Dataset entries:

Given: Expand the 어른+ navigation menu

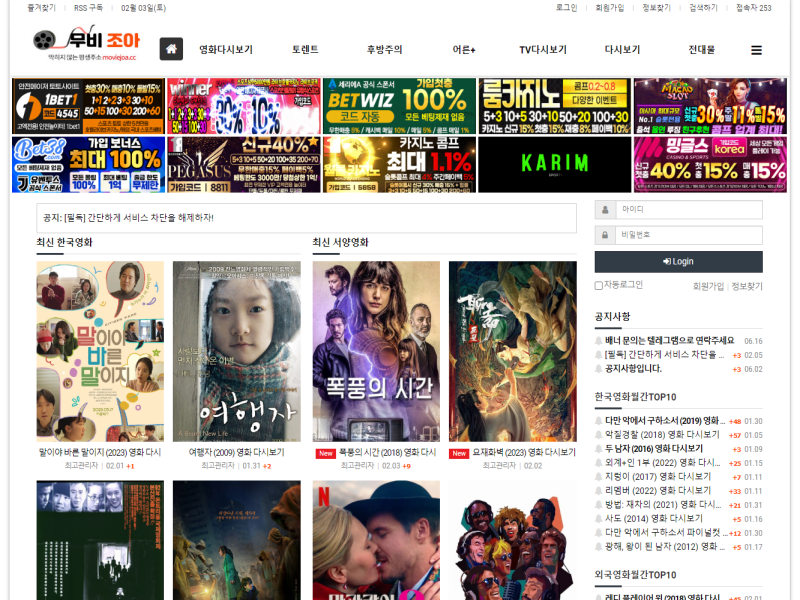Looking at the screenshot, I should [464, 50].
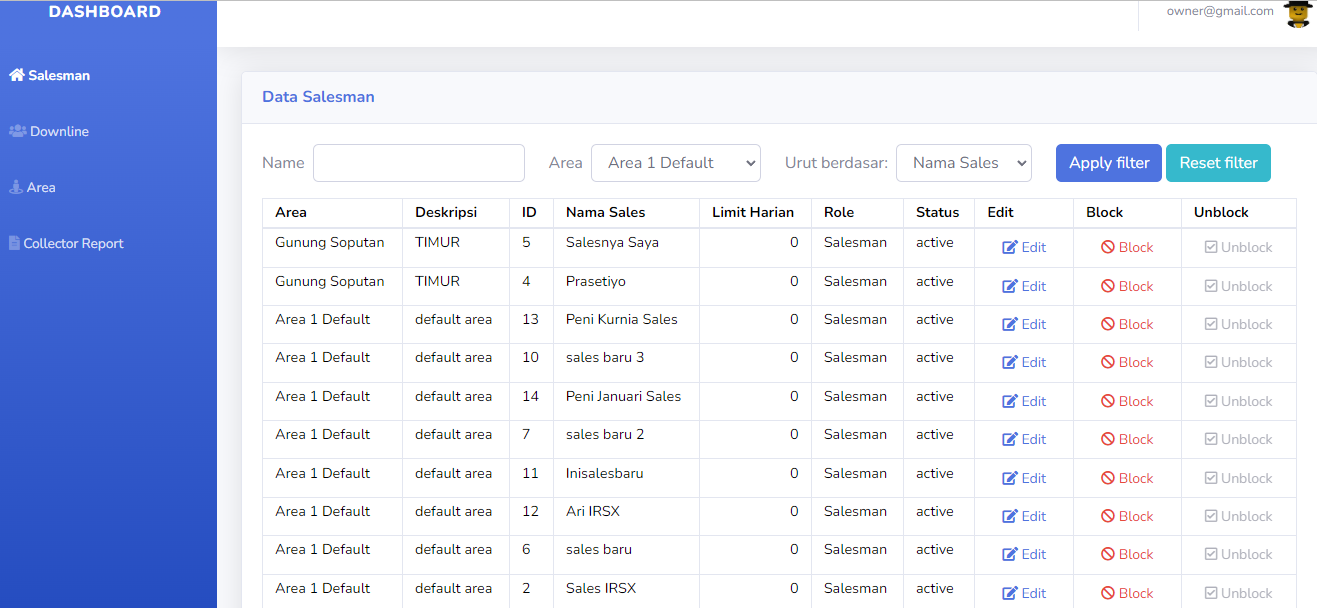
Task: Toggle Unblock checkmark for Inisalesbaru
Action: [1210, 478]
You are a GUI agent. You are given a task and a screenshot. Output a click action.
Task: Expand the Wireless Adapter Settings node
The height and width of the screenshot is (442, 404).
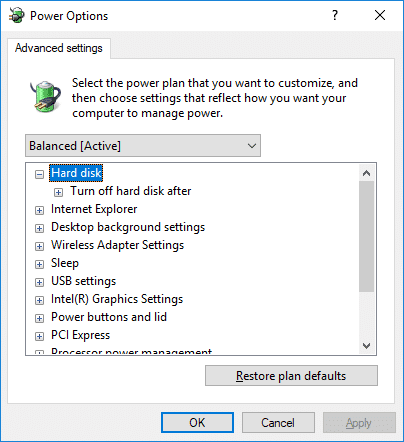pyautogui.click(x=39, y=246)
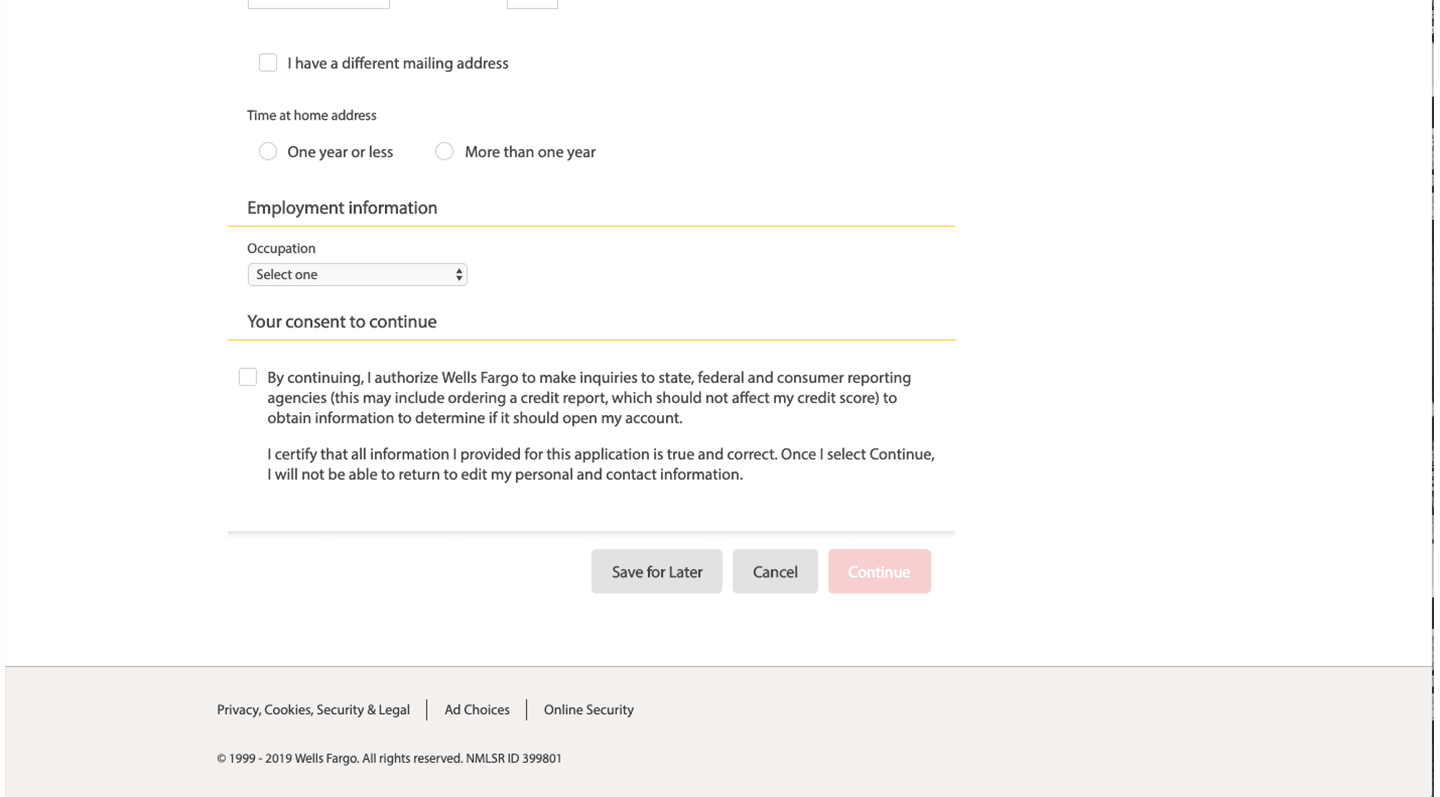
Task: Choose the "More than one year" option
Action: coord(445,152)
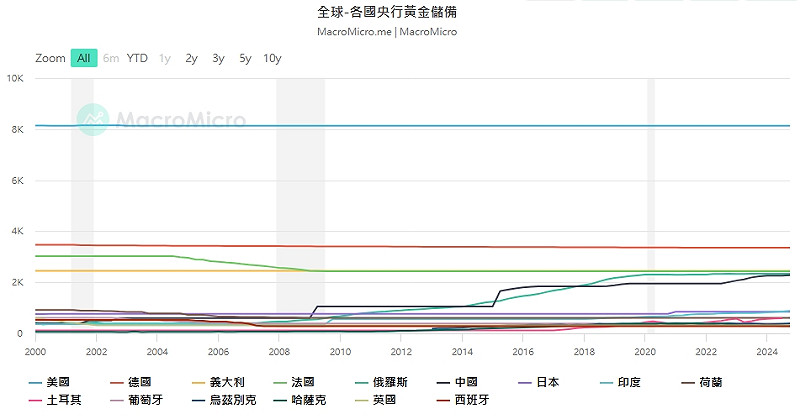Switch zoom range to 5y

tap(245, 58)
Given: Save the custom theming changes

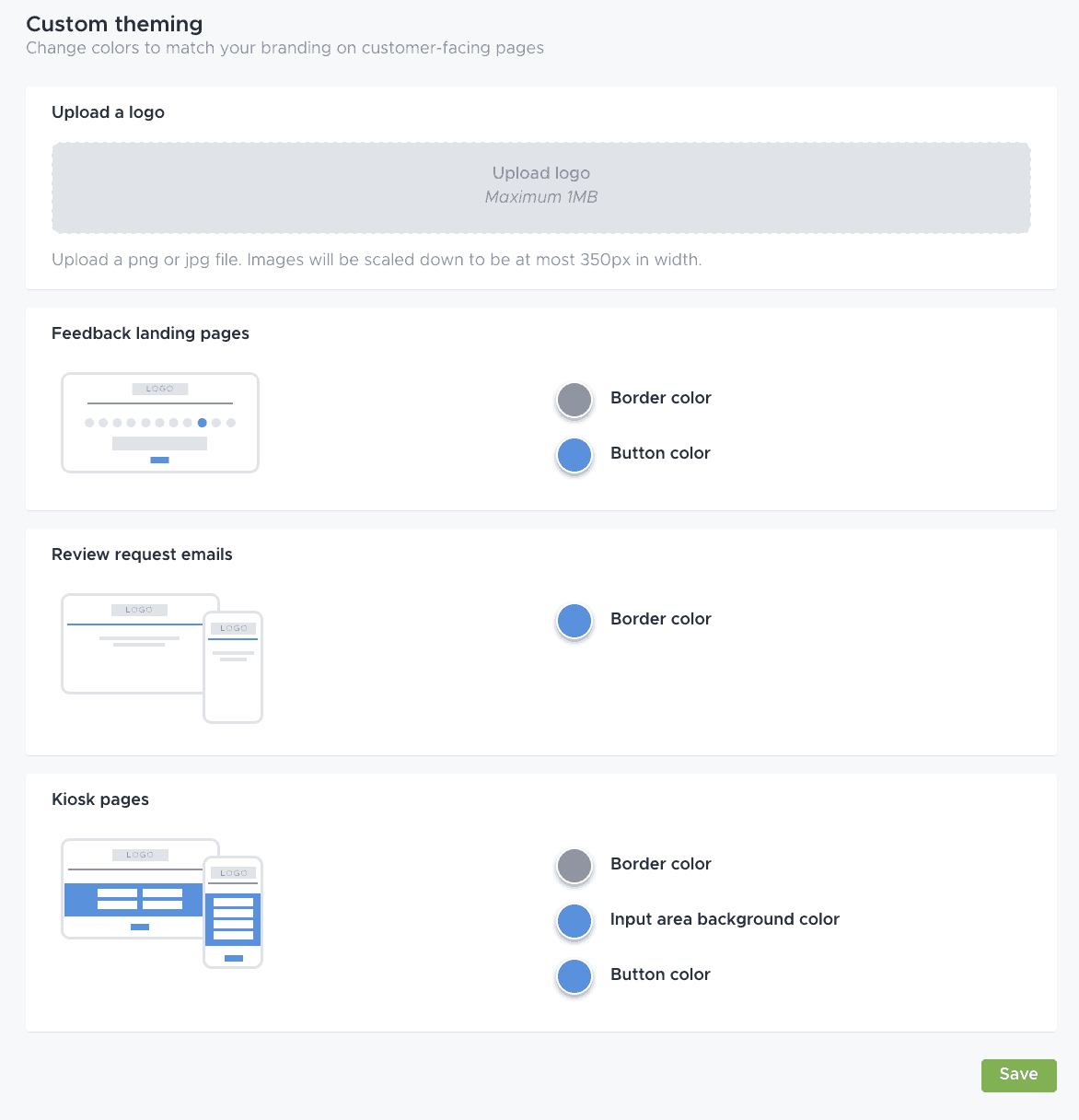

Task details: From the first line to the last, retype the data exactly, but omit every image.

Answer to the exercise:
Given: Expand the 어른+ navigation menu

Looking at the screenshot, I should [464, 50].
Task: Toggle Unblock checkmark for Inisalesbaru
Action: [1210, 478]
You are a GUI agent. You are given a task and a screenshot. Output a click action.
Task: Expand the Wireless Adapter Settings node
The height and width of the screenshot is (442, 404).
pyautogui.click(x=39, y=246)
Task: Choose the "More than one year" option
Action: coord(445,152)
Switch zoom range to 5y

tap(245, 58)
Given: Save the custom theming changes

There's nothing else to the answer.